Completely disagree with ecto[0] and plug. (I have some issues with ecto, but it has nothing to do with macros). The use of macros in those two libraries is parsimonious and exactly what you want in a DSL. For that matter ExUnit, too, has exactly the 'right' amount of macro usage. Phoenix, on the other hand, drives me up the wall.

I would not call Phoenix a "basic library". It's definitely a heavy framework. You can of course use "just Plug" (though very few people do).

Finally, I think the bigger problem is when you get devs that "take inspiration" from some of the way that Phoenix uses macros. It's a serious problem when a dev has built a macro that cleverly autogenerates a function call (so you can't search the codebase for that function to chase the call path) is not fun. This is the strategy that the Phoenix Routes (is that the right name? not to be confused with Router) uses. I hate it so much.

[0] as an ecto consumer. if you ever try to develop an adapter for ecto, you'll run into these problems. I think for example this is why it took forever for someone to build an ecto3 SQLite adapter.

Yes I never got into Rails for perhaps the same reason. There were tiny source files with some very succinct and clever code that obviously caused a huge amount to go on behind the scenes but it was all magic and impossible to trace or diagnose anything - for me.

Also discoverability simply wasn’t there in Rails and I feel the same with Phoenix. I have no idea what pieces might fit in anywhere.
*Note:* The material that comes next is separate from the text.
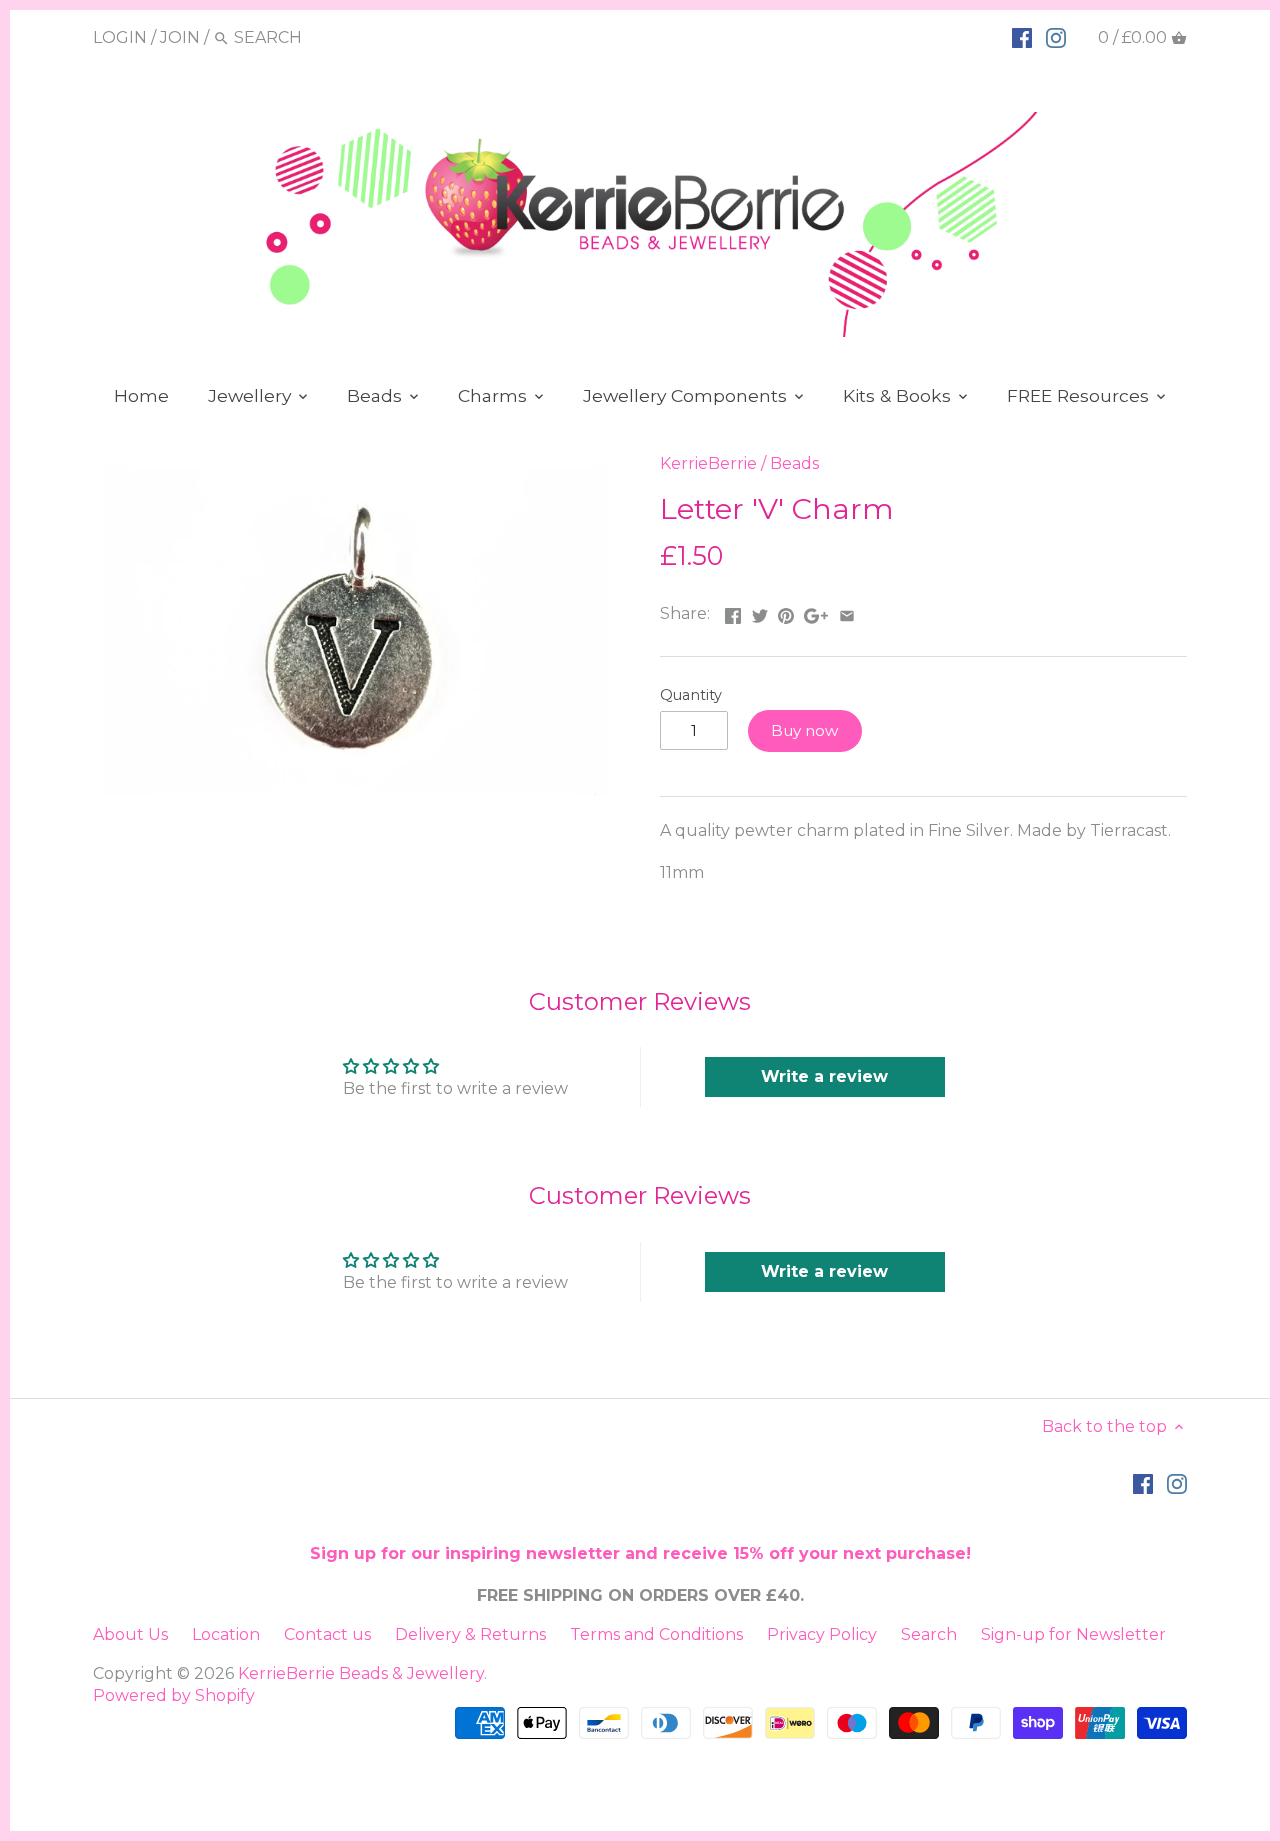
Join (180, 37)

Having to know that you have to create a file with a particular name in a particular place if you want something to happen is a bit of a pain if you can’t find a solid reference on that, but also knowing that this is even a possibility - that a feature exists - means reading and re-reading huge documentation on every release just to have some idea of what might actually exist.

It’s very likely that I really just haven’t ‘clicked’ with the right way to work with either, but I fear that the only real way to do so is to become an expert - and that would be a huge time investment.

Still, I do enjoy looking at the code of projects using Phoenix, even if I can’t fathom how they knew to create certain files and what to put in them.

I'm about three years into using elixir professionally and I still kind of hate phoenix. There's a lot more to love in elixir than phoenix, and to be honest, especially if you're getting paid to work on a phoenix codebase, you can kind of grin and bear it, ask for help on slack/elixirforums, and it's mostly fine. There are truly only a handful of things where "you kind of have to know the magic incantations", and it's very easy to find someone who knows them. Often it's a generator. Typically you only need to be shown once per project at most (and everything else is a normal copy/paste away). And the debug lines making no sense is relatively rare. In the best sense of "being a framework", once you're past these problems, you're into pure elixir and all is good again.

Jose has stated that fixing internalized pain is a real priority for the elixir ecosystem moving forward, so it's entirely possible that these things will be fixed over time (or it's possible it won't!).

> Jose has stated that fixing internalized pain is a real priority for the elixir ecosystem moving forward, so it's entirely possible that these things will be fixed over time (or it's possible it won't!).

Ah, that sounds interesting. Do you have a link to where he said that?

I very rarely write macros but Elixir is much, much nicer to work with for having them.

Probably my favorite overall library in Elixir is Ecto. It's the go-to relational DB library and makes great use of macros for its query syntax DSL. The Phoenix router, controllers, etc also benefit quite a bit.

The thing that makes Elixir's macro implementation a really big win for me as a user is how explicit it is.

There is never a case of hidden magic. Just as you can see what functions are brought into a module by scrolling up and looking for the keywords "alias" and "import", you can find macros by looking for "use" and "using". This is very different from JavaScript, where another module could alter the prototype chain or overwrite attributes on any non-const object it has access to.